Dalam Islam, ada ajaran yang menganjurkan untuk menutupi aib dan memberikan kesempatan untuk bertaubat. Jika penistaan agama dilakukan secara privat dan tidak menimbulkan kerusuhan publik, maka lebih disarankan untuk memberikan ruang bagi pelaku untuk bertobat kepada Allah tanpa harus mengungkapkan aib mereka secara terbuka. Hal ini sejalan dengan prinsip dasar Islam yang mengedepankan rahmat dan pengampunan, serta berusaha untuk meminimalisir dampak sosial yang ditimbulkan oleh perbuatan tersebut. Namun, jika tindakan penistaan agama tersebut mengarah pada penyebaran kebencian atau provokasi yang dapat membahayakan kestabilan masyarakat, maka tindakan hukum yang lebih tegas diperlukan untuk melindungi kemaslahatan umat dan menjaga kehormatan agama.

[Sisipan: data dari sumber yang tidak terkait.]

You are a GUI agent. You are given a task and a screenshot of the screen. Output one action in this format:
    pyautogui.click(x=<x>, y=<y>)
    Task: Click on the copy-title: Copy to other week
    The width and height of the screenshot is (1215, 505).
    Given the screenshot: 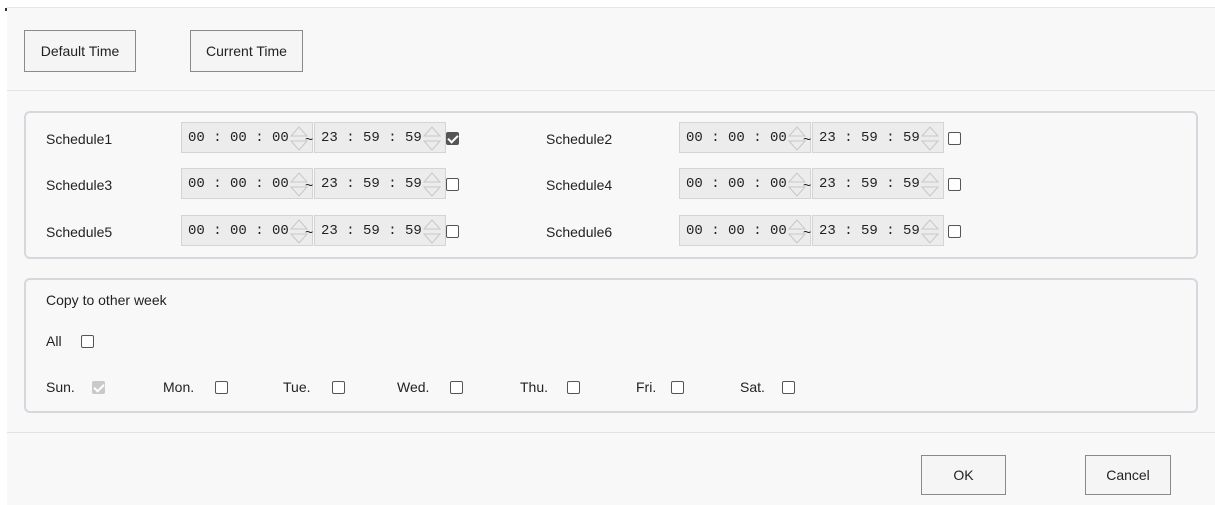 What is the action you would take?
    pyautogui.click(x=106, y=300)
    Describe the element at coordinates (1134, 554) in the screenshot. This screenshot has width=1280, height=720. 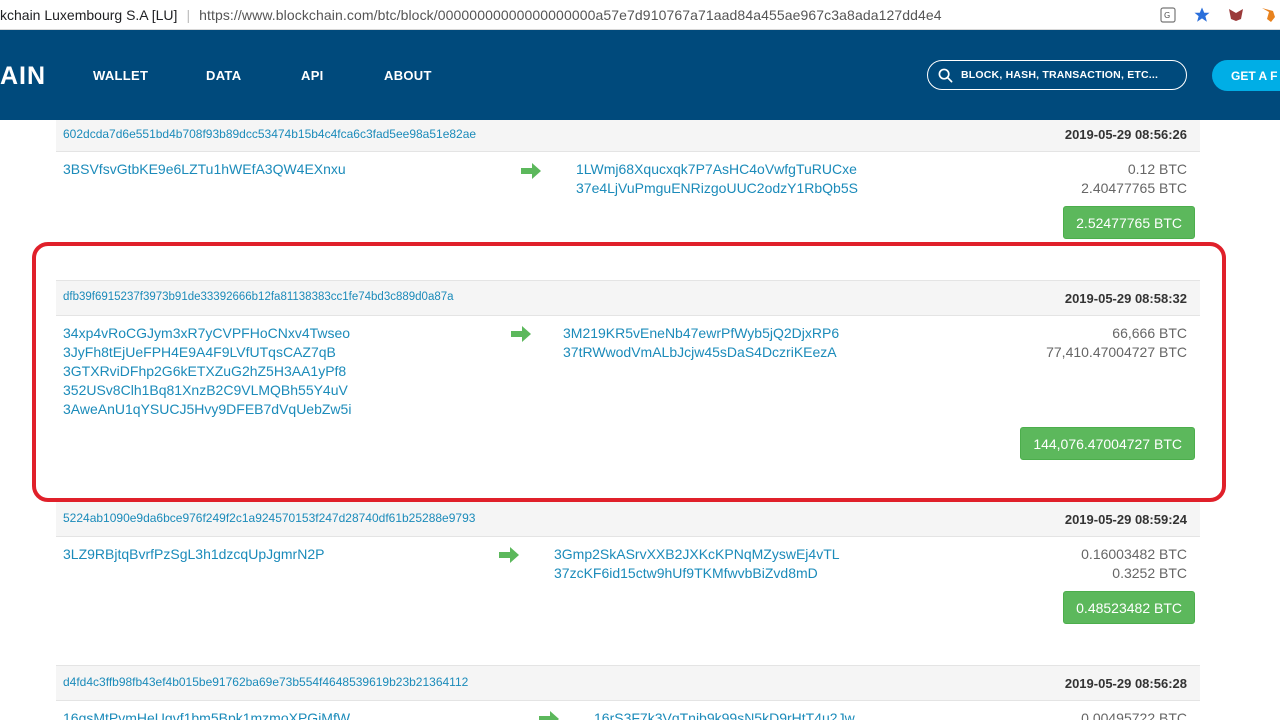
I see `output-amount: 0.16003482 BTC` at that location. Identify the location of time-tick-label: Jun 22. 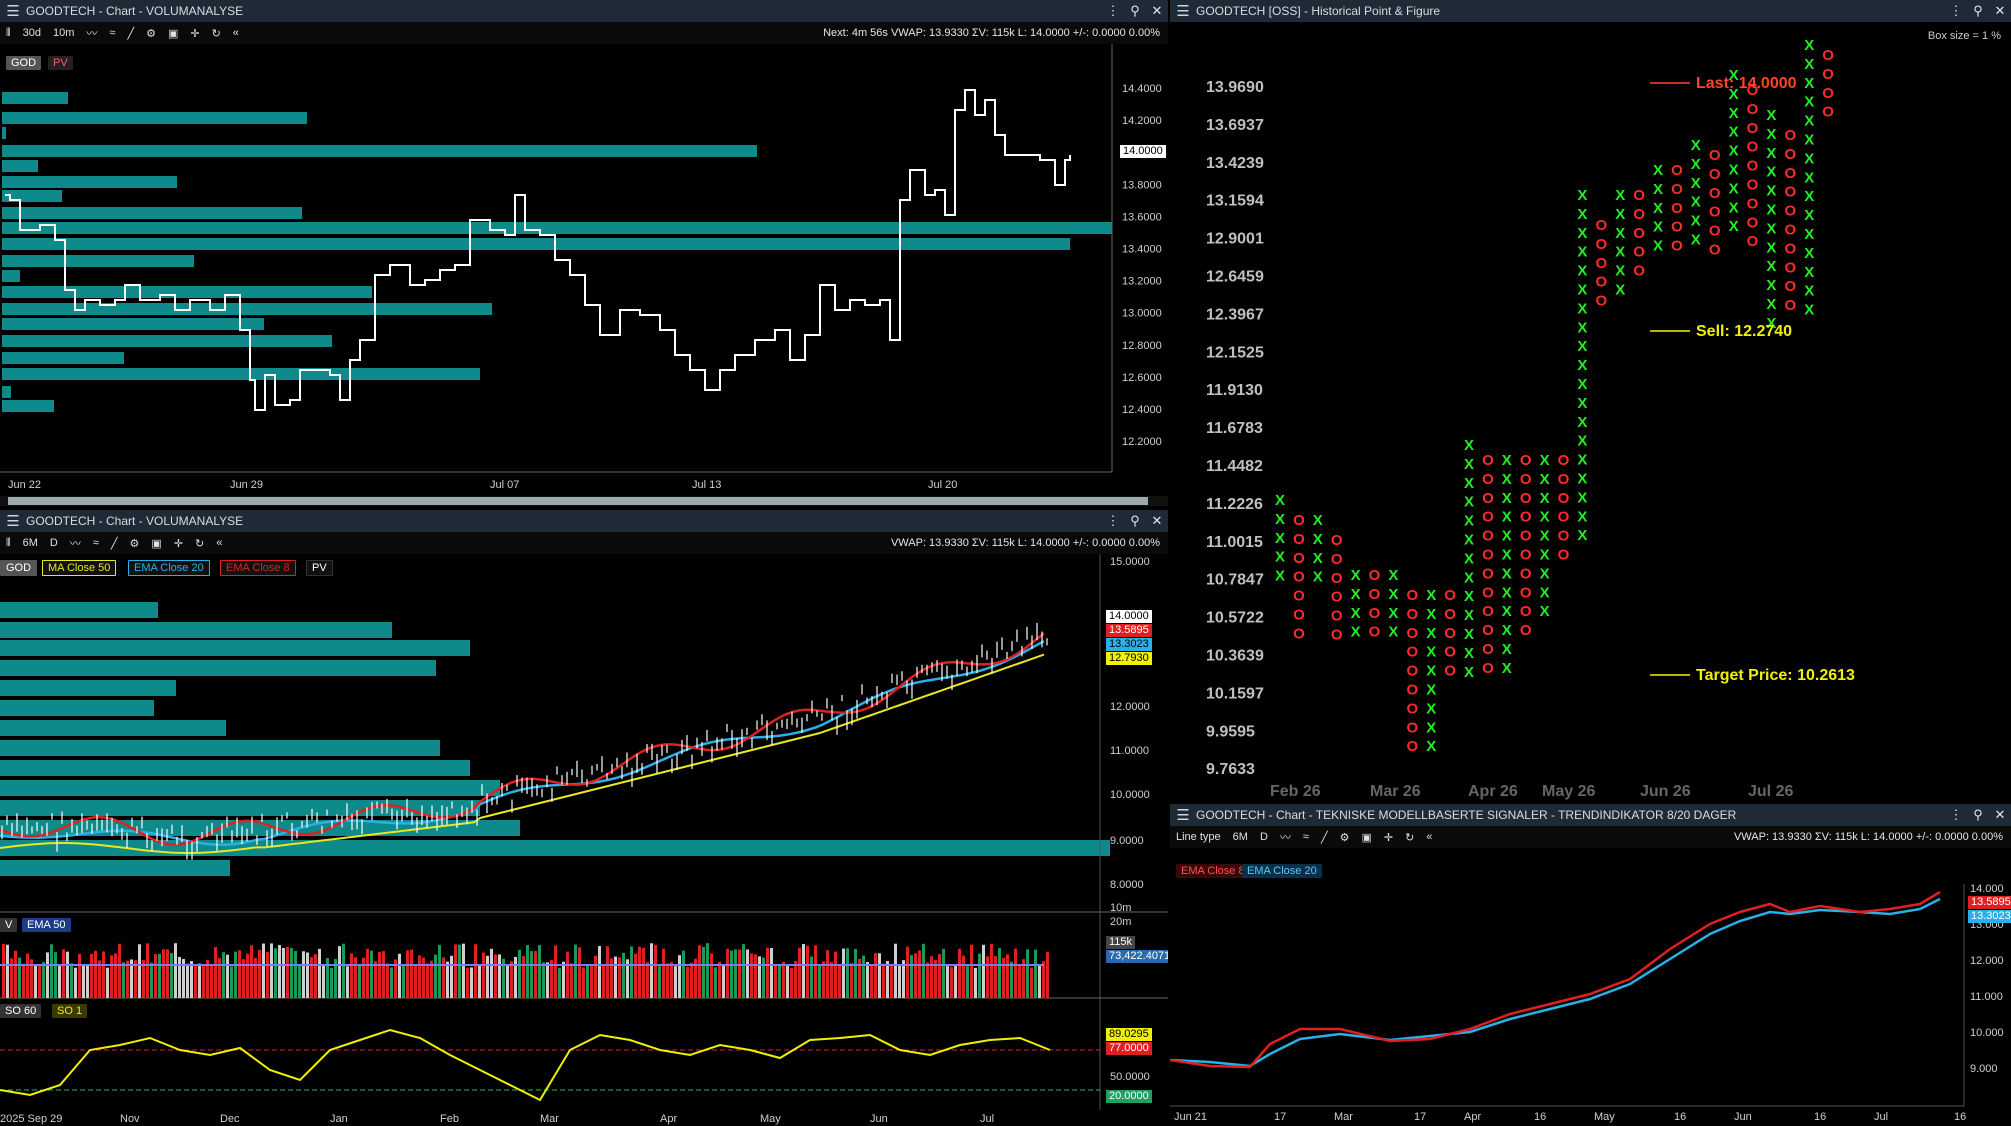
(24, 485).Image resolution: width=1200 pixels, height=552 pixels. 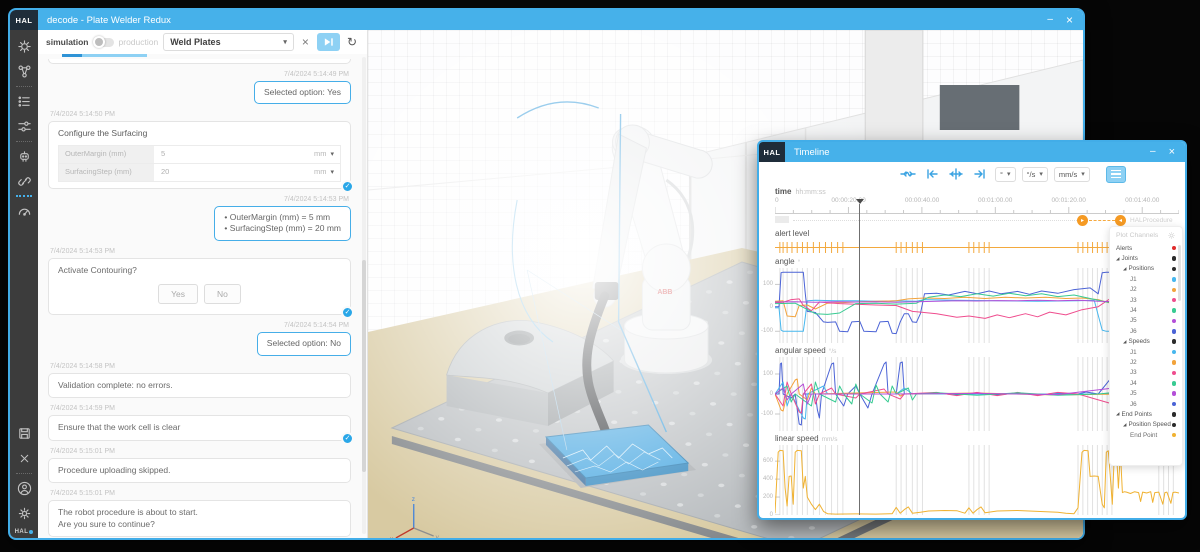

Penistaan agama yang dilakukan secara terbuka, terutama dengan tujuan untuk menghina atau merendahkan keyakinan umat Islam, harus diperiksa dengan hati-hati dalam sistem peradilan Islam. Hal ini untuk memastikan bahwa tidak ada kesalahan dalam menilai niat dan konteks dari tindakan tersebut, agar hukuman yang dijatuhkan sesuai dengan prinsip keadilan dan tidak mengorbankan kepentingan sosial dan agama yang lebih besar. Islam, dengan prinsip kehati-hatian dan pembuktian yang ketat, berusaha untuk mencegah terjadinya penghakiman yang tidak adil, serta menjaga kehormatan agama dan individu di mata masyarakat.